Bir “özür” sözcüğü üzerindeki anlaşmazlık, Türk-İsrail ilişkilerinin üç yıl donmasına neden oldu.
“Mavi Marmara” olayından sonra Türkiye’nin askıya aldığı ilişkilerin yeniden tesisi için koştuğu şartların başında “özür” geliyordu. Bu İsrail’in 9 Türk’ün hayatına mal olan askeri saldırının sorumluluğunu resmen kabul etmesi anlamına gelecekti.
Başta İsrail bu suçlamayı kabul etmedi, yapılan çeşitli temaslarda “özür” yerine “üzüntü beyanı” gibi başka ifadeler kullanmak istedi. Ama Erdoğan Hükümeti bu konuda kararlı ve ısrarlı idi. Diğer iki şartı (tazminat ve Gazze ambargosunun kaldırılması) üzerinde olduğu gibi...

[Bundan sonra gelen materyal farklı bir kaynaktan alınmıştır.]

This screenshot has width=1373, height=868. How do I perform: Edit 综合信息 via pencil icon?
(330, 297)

Üç yıl boyunca ilişkilerin kopuk kalmasını göze alan İsrail, nihayet önceki gün özür başta olmak üzere Türkiye’nin şartlarını aynen yerine getirmeye nasıl razı oldu? Netanyahu’yu eski tutumunu değiştirmeye iten nedenler nedir?
* * *
Başlıca faktörleri şöyle özetleyebiliriz:
1) Ortadoğu’daki yeni konjonktür.
“Mavi Marmara” olayından sonra Arap coğrafyasında başlayan “Arap Baharı”nın yol açtığı siyasi değişiklikler, İsrail’in bölgedeki yalnızlığını artırdı ve onu yeni tehditlerle karşı karşıya getirdi. Özellikle Suriye’deki gelişmeler son zamanlarda İsrail’i ciddi olarak kaygılandırmaya başladı. Kimyasal silahların Hizbullah’ın eline düşmesi ihtimali İsrail’de büyük korku yarattı.

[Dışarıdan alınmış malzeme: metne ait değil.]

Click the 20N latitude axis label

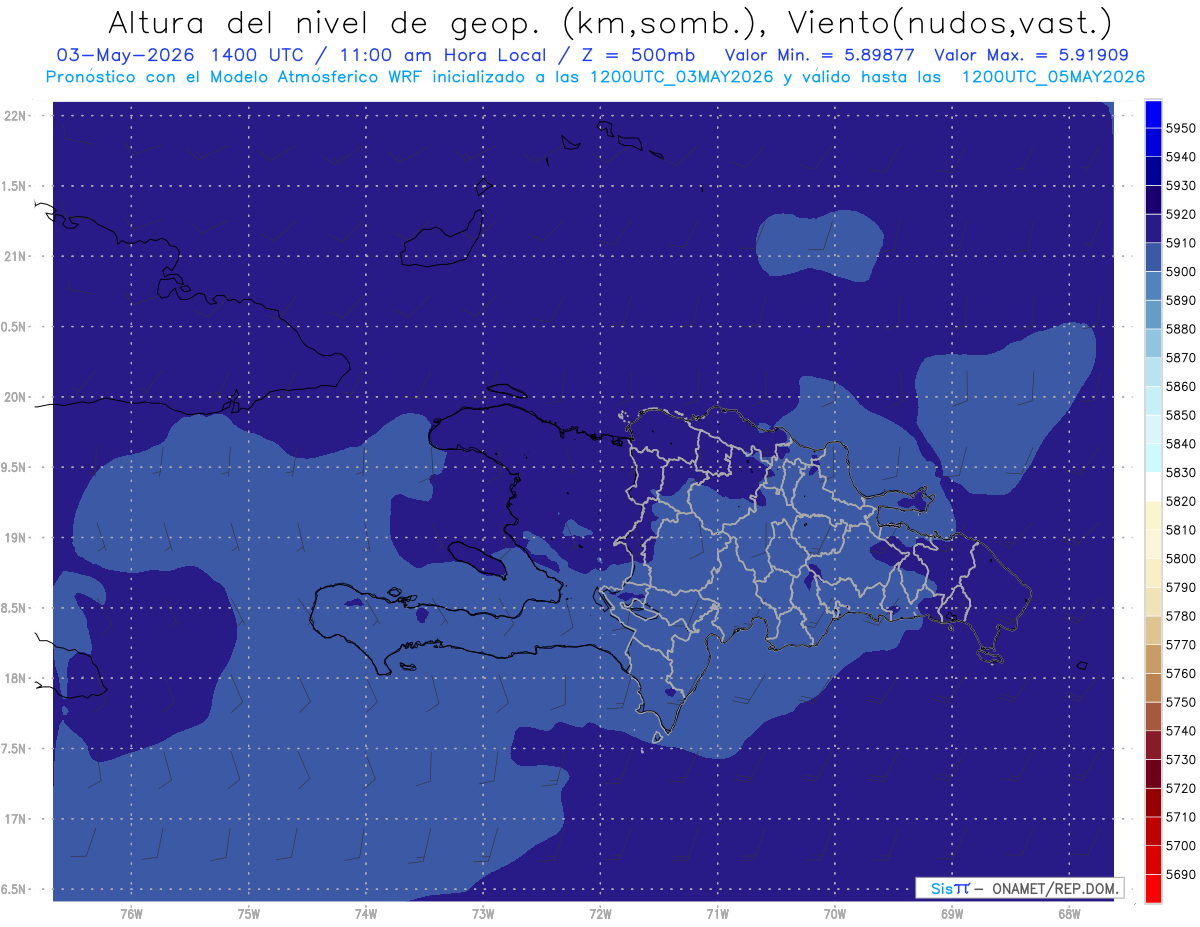[x=17, y=397]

Böyle bir ortam içinde, İsrail stratejistleri Türkiye’nin konumunu ve önemini dikkate almak ve Ankara ile soğukluğa son vermek ihtiyacını hissettiler. İsrail’de artık “Haaretz”in deyişiyle “çıkarların, ego’nun ve iç politikanın üstünde sayılması” zamanının geldiği kanısı yaygınlaştı.
2) ABD’nin rolü.
Türk-İsrail ilişkilerindeki kriz Washington’u daha başından beri rahatsız etmişti. Zira bu zaman zaman Türk-Amerikan ilişkilerini de etkiliyordu.
Son zamanlarda Ortadoğu’daki ve özellikle Suriye’deki durum Obama yönetimini, Türkiye ile İsrail’in arasını bulmak için daha aktif olarak devreye girmeye itti. Amerikan stratejistleri, iki müttefik ülkenin dargın kalmasının, bölgedeki güç dengelerine ve istikrara vereceği zararı öngörerek, onları mutlaka barıştırmak gerektiğine karar verdiler. Yeni Obama yönetimi bu yönde Ankara ve Kudüs ile temaslara başladı. Dışişleri Bakanı Kerry devreye girdi. Sonunda Obama İsrail gezisinde Netanyahu‘yu ikna etti.
3) İsrail’deki siyasi değişiklik.
Aslında Netanyahu daha önce Türk şartlarını karşılayan bazı anlaşma metinlerini kabul etmiş, ancak eski Dışişleri Bakanı Lieberman’ın itirazları ile karşılaşmıştı. Yani iç politika nedenleri, “Bibi”nin özür dilemesini engellemişti.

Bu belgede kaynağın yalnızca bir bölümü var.